Citigroup Inc. (C) is set to slash jobs in small-business operations. Revenue slump in these operations prompted the company to come up with this decision. However, the exact number of layoffs has not yet been decided by the bank.
Citi reported operating expenses of $13.8 billion in the fourth-quarter of 2012, which climbed 5% year over year. The rise came on the back of higher repositioning charges and elevated legal and related costs, including a charge of $305 million related to the agreement in principle reached with the Office of the Comptroller of the Currency (OCC) and the Federal Reserve Board pertaining to the independent foreclosure review process. The latest job cut is expected reduce its expenses to some extent.

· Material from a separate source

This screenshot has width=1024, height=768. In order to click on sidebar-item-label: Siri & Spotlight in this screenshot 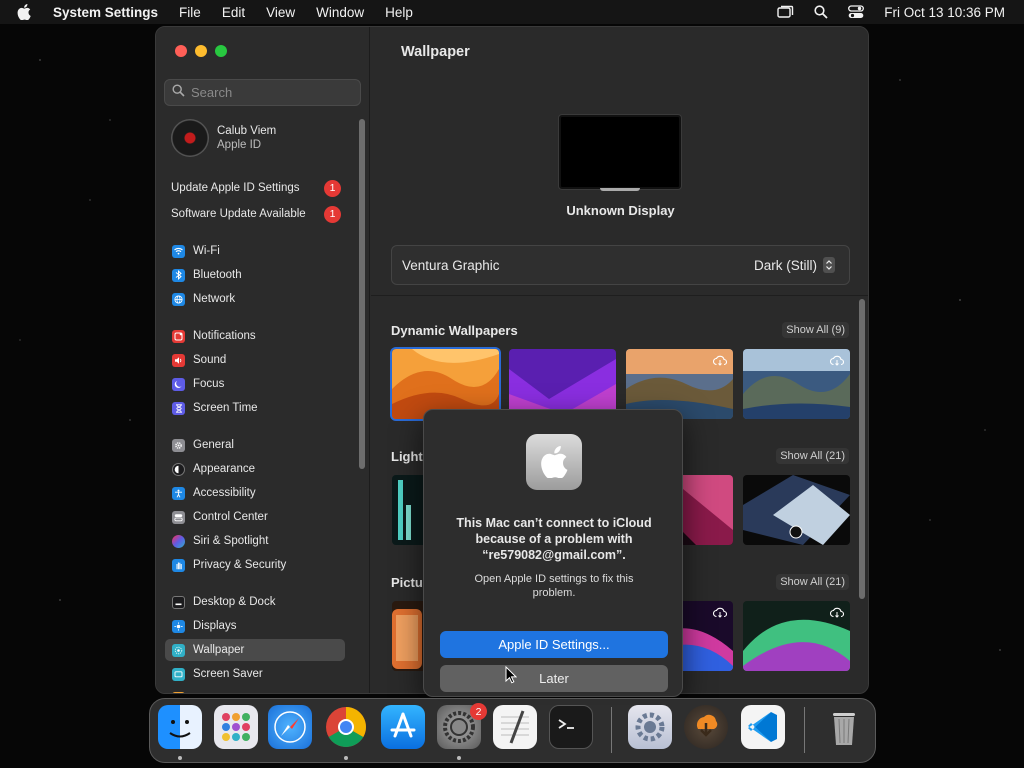, I will do `click(231, 541)`.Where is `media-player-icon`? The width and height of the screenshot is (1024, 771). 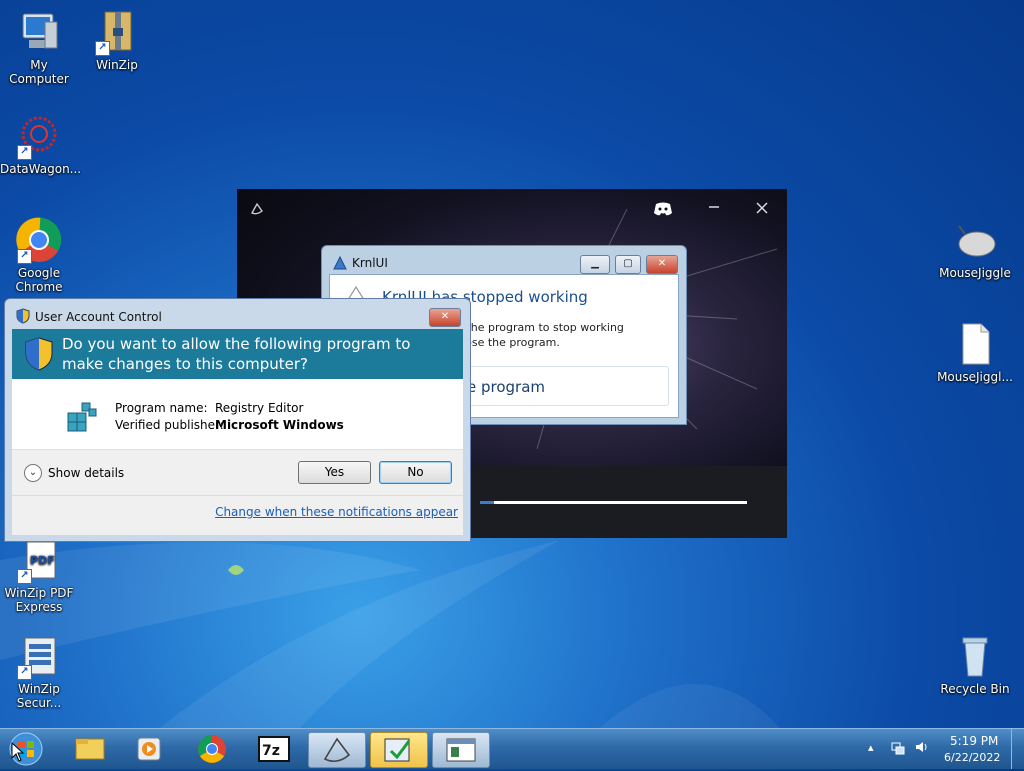
media-player-icon is located at coordinates (149, 749).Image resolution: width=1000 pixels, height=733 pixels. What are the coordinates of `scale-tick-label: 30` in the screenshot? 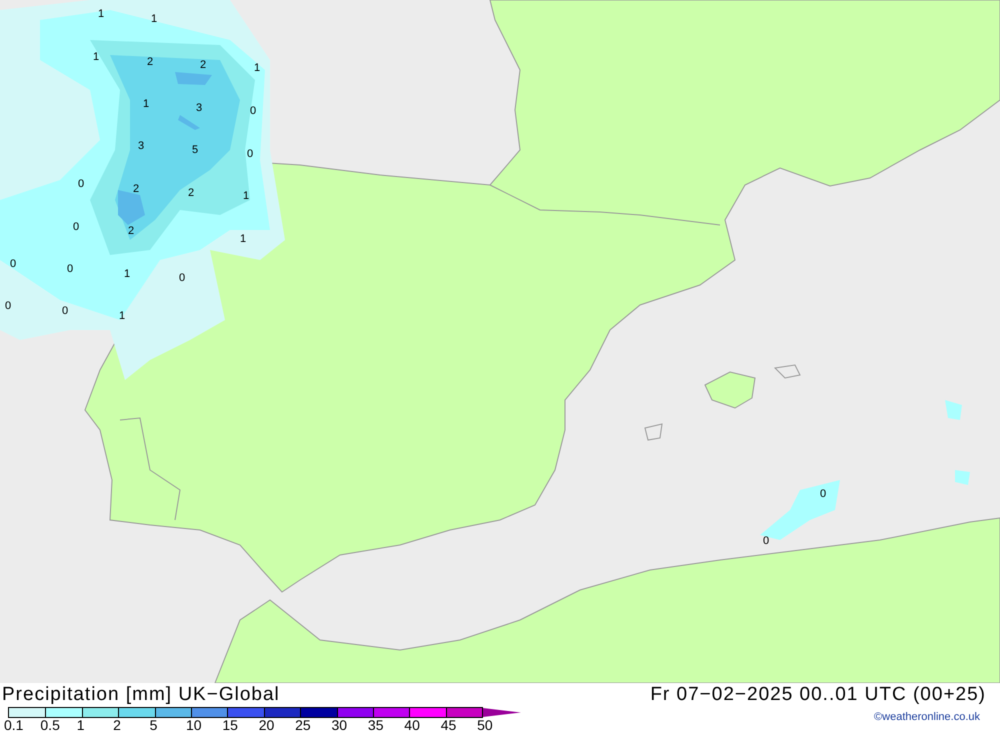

In Dec 2012, Citi announced roughly 11,000 job cuts worldwide, including 300 in the Mo. region. These were made in an effort to reduce expenses and improve profitability. The company anticipates making roughly $900 million of expense savings this year and $1.1 billion in 2014, based on its restructuring initiatives.
Amidst a challenging operating environment, lower returns and stringent capital norms, many global banks are downsizing businesses to meet the economic challenges. Apart from Citi, Bank of America Corp. (BAC), UBS AG (UBS) and Deutsche Bank AG (DB) are rightsizing businesses and slashing jobs to address revenue slump.
Owing to a tepid economic recovery, revenue growth has become a challenge. Therefore, to sustain and elevate profitability, several banks are currently resorting to cost-reduction measures including layoffs and bonus cuts. Until a recovery in the top line occurs, such actions are anticipated to continue.
Citi currently retains a Zacks Rank #3 (Hold).